Communal lifts in blocks of flats, HMOs, workplaces and mixed-use buildings are almost always the responsibility of the landlord or freeholder — never the individual renter or leaseholder — to arrange, manage and keep in repair. Tenants and leaseholders don't organise the repair themselves; they report it and, in a leasehold block, they contribute to the cost via the service charge in line with the lease.

The nuance is who ultimately pays and how quickly the fix has to happen. That's what the rest of this guide is for.

Who pays? — 30-second check ↓

Who pays? — 30-second check

Four taps, plain English. Not legal advice.

Your situation?

Renters: Your Landlord's Repair Duties

If you rent your flat on an assured or assured-shorthold tenancy, your landlord carries statutory repairing obligations for the structure and exterior of the property and for installations that supply core services. Communal lifts in a block sit within the landlord's or freeholder's control and are treated as part of the building the landlord is responsible for maintaining.

Practically that means:

  • You report the fault to the landlord or letting agent, in writing, keeping a dated copy.
  • You do not organise or pay for a lift engineer yourself.
  • You do not carry any liability for the lift's condition.
  • If the landlord fails to act within a reasonable time, formal routes open up (see below).

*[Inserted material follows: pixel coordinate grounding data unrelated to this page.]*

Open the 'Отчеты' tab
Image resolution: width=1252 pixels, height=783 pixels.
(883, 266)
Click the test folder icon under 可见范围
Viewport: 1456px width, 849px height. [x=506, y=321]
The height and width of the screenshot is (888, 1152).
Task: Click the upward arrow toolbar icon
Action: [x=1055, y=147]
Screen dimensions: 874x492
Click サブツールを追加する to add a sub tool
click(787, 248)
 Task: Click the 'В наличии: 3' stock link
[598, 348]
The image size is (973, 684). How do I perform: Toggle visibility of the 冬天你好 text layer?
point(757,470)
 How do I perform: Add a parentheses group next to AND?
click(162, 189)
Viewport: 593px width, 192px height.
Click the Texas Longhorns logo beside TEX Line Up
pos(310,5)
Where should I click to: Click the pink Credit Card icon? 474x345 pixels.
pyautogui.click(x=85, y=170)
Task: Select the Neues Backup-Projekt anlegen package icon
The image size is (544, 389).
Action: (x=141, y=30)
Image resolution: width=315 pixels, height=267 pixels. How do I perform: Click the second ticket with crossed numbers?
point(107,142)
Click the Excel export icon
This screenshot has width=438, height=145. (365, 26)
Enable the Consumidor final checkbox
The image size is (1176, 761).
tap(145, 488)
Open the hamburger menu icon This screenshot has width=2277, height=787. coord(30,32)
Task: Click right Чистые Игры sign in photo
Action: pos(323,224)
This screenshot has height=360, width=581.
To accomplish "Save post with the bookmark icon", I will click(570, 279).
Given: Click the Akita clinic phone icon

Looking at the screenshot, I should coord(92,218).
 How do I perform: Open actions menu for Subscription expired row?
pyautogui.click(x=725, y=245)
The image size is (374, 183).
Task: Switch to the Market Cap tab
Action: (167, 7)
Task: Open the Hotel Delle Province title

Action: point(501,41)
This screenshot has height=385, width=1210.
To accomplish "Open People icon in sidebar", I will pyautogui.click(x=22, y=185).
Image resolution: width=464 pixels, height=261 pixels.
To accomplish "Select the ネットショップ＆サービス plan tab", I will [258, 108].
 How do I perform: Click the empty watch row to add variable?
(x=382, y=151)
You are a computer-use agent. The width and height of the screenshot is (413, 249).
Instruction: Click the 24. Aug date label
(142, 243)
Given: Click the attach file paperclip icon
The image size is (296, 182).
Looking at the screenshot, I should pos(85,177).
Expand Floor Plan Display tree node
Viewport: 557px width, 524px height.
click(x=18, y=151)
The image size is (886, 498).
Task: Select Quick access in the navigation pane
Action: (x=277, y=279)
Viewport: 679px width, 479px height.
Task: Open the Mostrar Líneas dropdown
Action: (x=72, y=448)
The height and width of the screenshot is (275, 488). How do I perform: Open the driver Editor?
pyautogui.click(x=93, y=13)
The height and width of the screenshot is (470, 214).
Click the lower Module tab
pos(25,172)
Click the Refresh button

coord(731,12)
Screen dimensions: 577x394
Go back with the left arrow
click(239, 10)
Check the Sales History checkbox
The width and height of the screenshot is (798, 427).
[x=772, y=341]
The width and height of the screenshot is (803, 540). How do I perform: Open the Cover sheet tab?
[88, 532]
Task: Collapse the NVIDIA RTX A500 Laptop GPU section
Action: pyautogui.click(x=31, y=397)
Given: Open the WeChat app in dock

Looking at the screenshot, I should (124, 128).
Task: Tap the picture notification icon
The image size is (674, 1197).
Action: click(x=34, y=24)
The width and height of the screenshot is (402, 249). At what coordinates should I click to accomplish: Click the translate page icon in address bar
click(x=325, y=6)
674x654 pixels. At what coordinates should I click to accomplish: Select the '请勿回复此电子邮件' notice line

Leaseholders: Service Charges and the Lift

In a leasehold block the freeholder — or the managing agent acting on their behalf — is the person in control of the lift. They arrange the maintenance contract, they arrange the statutory LOLER thorough examinations, and they organise repairs. The cost of all of that flows back to leaseholders through the service charge in the proportions set by the lease.

Two mechanisms matter here. First, the sinking fund (or reserve fund) — a lease often requires leaseholders to build up a pot for large future works like a lift refurbishment, so a single bad year doesn't produce a crippling one-off bill. Second, statutory consultation — once any leaseholder's contribution to a single set of works crosses the statutory threshold, the freeholder must formally consult under Section 20 of the Landlord and Tenant Act 1985 before recovering the cost.

How Quickly Must It Be Fixed?

English law does not usually put a specific number of hours or days on a lift repair. The test is a reasonable time from the moment the landlord or freeholder knew (or should have known) about the fault. What is reasonable depends heavily on context — a broken lift in a two-storey block with young able-bodied residents is judged differently from the same lift in a twelve-storey block with elderly and disabled residents.

Two practical points:

  • Always report in writing (email is fine). This starts the clock and creates evidence.
  • If accessibility is at stake for any resident, say so explicitly in the report.

When the Lift Stays Broken

If reasonable time has passed and the lift is still out, the escalation ladder typically runs: written chase → formal complaint to the freeholder or managing agent → complaint to the landlord's redress scheme or housing ombudsman → local authority environmental health → legal action for disrepair. Where residents rely on the lift for accessibility, equality-law arguments run in parallel and are often the fastest lever.

Stuck in a repair dispute? We can point you at the right escalation route for your situation — send the building type, how long the lift has been out and what the landlord has said using the form at the bottom of this page.

Care Homes, HMOs and Workplaces

Once a building is a workplace or a managed residential building with common parts, an additional layer sits on top of the landlord-and-tenant analysis: LOLER. The person in control of the lift owes statutory duties to arrange thorough examinations at defined intervals, act on defects and keep records. That obligation is not something the landlord can pass to individual tenants.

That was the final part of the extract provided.